Rewrite the entries below, substituting "How can I carry out" for every occurrence of "How do I perform" and leaving everything else unchanged.

## AVAILABLE DATA
****************************************

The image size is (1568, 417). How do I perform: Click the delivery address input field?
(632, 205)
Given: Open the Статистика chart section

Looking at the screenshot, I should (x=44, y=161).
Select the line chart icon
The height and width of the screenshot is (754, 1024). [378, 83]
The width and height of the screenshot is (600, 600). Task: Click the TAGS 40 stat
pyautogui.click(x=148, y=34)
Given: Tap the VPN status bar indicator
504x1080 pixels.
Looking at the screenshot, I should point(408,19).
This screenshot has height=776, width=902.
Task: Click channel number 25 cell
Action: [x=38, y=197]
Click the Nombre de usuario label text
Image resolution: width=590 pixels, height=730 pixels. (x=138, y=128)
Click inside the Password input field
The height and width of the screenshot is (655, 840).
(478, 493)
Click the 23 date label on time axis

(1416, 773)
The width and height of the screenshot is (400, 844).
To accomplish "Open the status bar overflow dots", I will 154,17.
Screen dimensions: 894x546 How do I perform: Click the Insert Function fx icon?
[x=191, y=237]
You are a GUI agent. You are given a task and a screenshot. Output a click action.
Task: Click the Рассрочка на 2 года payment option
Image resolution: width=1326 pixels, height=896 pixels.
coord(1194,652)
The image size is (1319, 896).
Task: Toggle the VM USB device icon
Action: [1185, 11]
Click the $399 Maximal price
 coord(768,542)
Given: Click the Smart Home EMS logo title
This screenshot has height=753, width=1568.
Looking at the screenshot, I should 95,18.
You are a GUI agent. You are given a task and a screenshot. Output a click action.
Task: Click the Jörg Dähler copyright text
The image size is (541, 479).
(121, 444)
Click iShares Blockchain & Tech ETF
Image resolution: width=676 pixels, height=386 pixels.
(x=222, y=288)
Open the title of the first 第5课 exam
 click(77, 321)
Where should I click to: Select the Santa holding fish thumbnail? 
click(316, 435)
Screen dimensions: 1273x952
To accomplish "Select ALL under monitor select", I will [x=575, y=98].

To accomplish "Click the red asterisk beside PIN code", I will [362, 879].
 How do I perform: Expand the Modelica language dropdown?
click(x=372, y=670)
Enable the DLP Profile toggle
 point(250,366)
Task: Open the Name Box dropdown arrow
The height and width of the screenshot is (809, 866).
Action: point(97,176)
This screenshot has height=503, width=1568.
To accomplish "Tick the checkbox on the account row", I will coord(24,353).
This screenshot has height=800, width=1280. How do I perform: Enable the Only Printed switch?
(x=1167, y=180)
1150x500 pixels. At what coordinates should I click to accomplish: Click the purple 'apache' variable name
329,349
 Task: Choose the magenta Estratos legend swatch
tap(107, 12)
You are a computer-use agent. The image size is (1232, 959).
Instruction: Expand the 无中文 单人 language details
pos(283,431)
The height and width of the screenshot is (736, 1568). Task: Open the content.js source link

****************************************

## COMPLETE ANSWER
The image size is (1568, 417). How can I carry out: Click the delivery address input field?
(632, 205)
Given: Open the Статистика chart section

Looking at the screenshot, I should (x=44, y=161).
Select the line chart icon
The height and width of the screenshot is (754, 1024). [378, 83]
The width and height of the screenshot is (600, 600). Task: Click the TAGS 40 stat
pyautogui.click(x=148, y=34)
Given: Tap the VPN status bar indicator
504x1080 pixels.
Looking at the screenshot, I should point(408,19).
This screenshot has height=776, width=902.
Task: Click channel number 25 cell
Action: [x=38, y=197]
Click the Nombre de usuario label text
Image resolution: width=590 pixels, height=730 pixels. (x=138, y=128)
Click inside the Password input field
The height and width of the screenshot is (655, 840).
(478, 493)
Click the 23 date label on time axis

(1416, 773)
The width and height of the screenshot is (400, 844).
To accomplish "Open the status bar overflow dots", I will 154,17.
Screen dimensions: 894x546 How can I carry out: Click the Insert Function fx icon?
[x=191, y=237]
You are a GUI agent. You are given a task and a screenshot. Output a click action.
Task: Click the Рассрочка на 2 года payment option
Image resolution: width=1326 pixels, height=896 pixels.
coord(1194,652)
The image size is (1319, 896).
Task: Toggle the VM USB device icon
Action: [1185, 11]
Click the $399 Maximal price
 coord(768,542)
Given: Click the Smart Home EMS logo title
This screenshot has height=753, width=1568.
Looking at the screenshot, I should 95,18.
You are a GUI agent. You are given a task and a screenshot. Output a click action.
Task: Click the Jörg Dähler copyright text
The image size is (541, 479).
(121, 444)
Click iShares Blockchain & Tech ETF
Image resolution: width=676 pixels, height=386 pixels.
(x=222, y=288)
Open the title of the first 第5课 exam
 click(77, 321)
Where should I click to: Select the Santa holding fish thumbnail? 
click(316, 435)
Screen dimensions: 1273x952
To accomplish "Select ALL under monitor select", I will [x=575, y=98].

To accomplish "Click the red asterisk beside PIN code", I will [362, 879].
 How can I carry out: Expand the Modelica language dropdown?
click(x=372, y=670)
Enable the DLP Profile toggle
 point(250,366)
Task: Open the Name Box dropdown arrow
The height and width of the screenshot is (809, 866).
Action: point(97,176)
This screenshot has height=503, width=1568.
To accomplish "Tick the checkbox on the account row", I will coord(24,353).
This screenshot has height=800, width=1280. How can I carry out: Enable the Only Printed switch?
(x=1167, y=180)
1150x500 pixels. At what coordinates should I click to accomplish: Click the purple 'apache' variable name
329,349
 Task: Choose the magenta Estratos legend swatch
tap(107, 12)
You are a computer-use agent. The image size is (1232, 959).
Instruction: Expand the 无中文 单人 language details
pos(283,431)
The height and width of the screenshot is (736, 1568). Task: Open the content.js source link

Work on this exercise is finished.